Robotic urologic oncology surgeon Dipen J Parekh (University of Miami Health System, Miami, USA) has become the first in the USA to test a new, preoperative surgical rehearsal technology recently approved by the US Food and Drug Administration (FDA) for all genitourinary conditions. The kidney models, made by Lazarus 3D, provide an additional preparation tool for some surgical procedures.

“The company reached out to me, and the device sounded intriguing,” said Parekh. “I thought that this may be a technology that would be worth trying to see if it can add value.”

While surgeons routinely study magnetic resonance imaging (MRI) and computed tomography (CT) scans to understand each patient’s unique anatomy, 3D models offer an added level of detail, as well as giving surgeons the ability to hold, rotate, examine and conduct actual practice surgeries, according to a University of Miami Health System press release.

The Lazarus 3D kidney models for surgical rehearsals are created using imaging data, and are made from pliable materials designed to replicate the look and feel of actual human tissue. The model organ is created with a novel 3D printing technology, and replicates the texture and pliability surgeons encounter in the human body.

“We use a range of proprietary silicone materials that are designed to simulate human tissue,” said Lazarus 3D founder and CEO Jacques Zaneveld. “We can create materials that feel like skin, fat and organs. These materials are so lifelike, you can operate on them using the same tools and techniques used on real patients.”

The release notes that Parekh used these models to prepare for two separate tumour surgeries—one of which required navigating some complex anatomy. “The test run showed me what to expect when I conducted the actual surgery,” he said.

As per Lazarus 3D leadership, these models can be especially helpful for residents and other early-career surgeons. They can also be used as teaching tools for patients, giving surgeons a visual aid to describe an organ’s anatomy and how they expect a surgery to proceed.
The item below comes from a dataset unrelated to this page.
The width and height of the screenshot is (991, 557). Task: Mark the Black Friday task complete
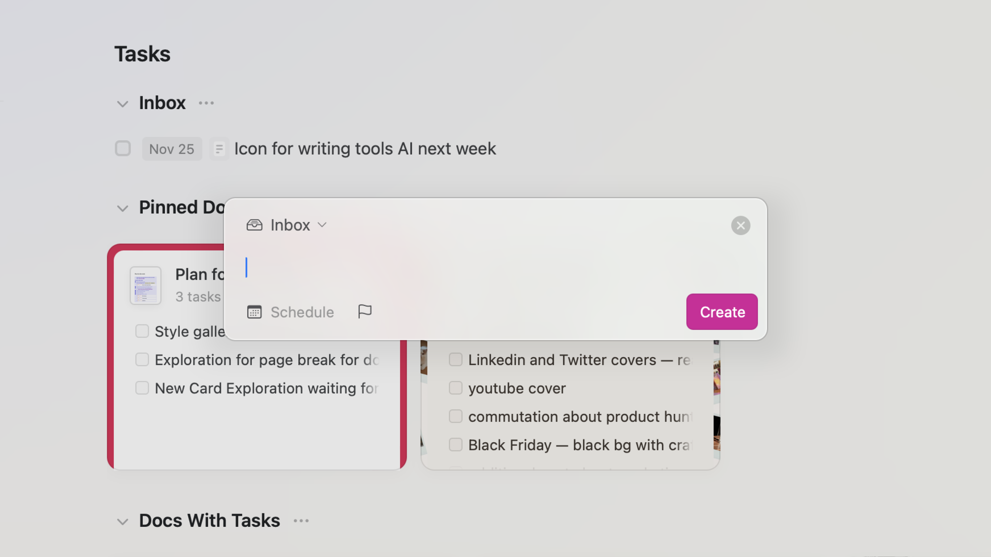coord(455,445)
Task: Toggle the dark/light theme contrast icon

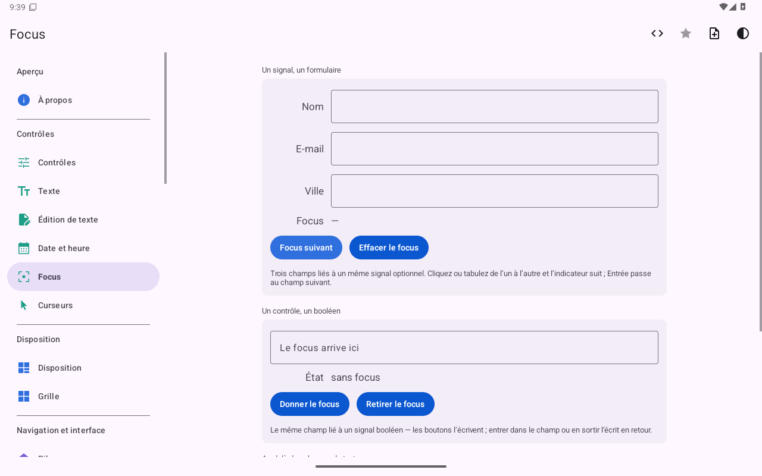Action: [743, 33]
“For patients, it is an amazing communication tool and may help improve care,” Zaneveld added. “For physicians, it allows an opportunity to try different approaches and to better anticipate what the real surgery will be like.”

Testing is underway to expand the use of this modelling technology to other organ models, such as bladder and prostate. “This may be a good simulation tool for patients who have a complex anatomy, such as an enlarged prostate or a median lobe, and require surgery,” Parekh stated.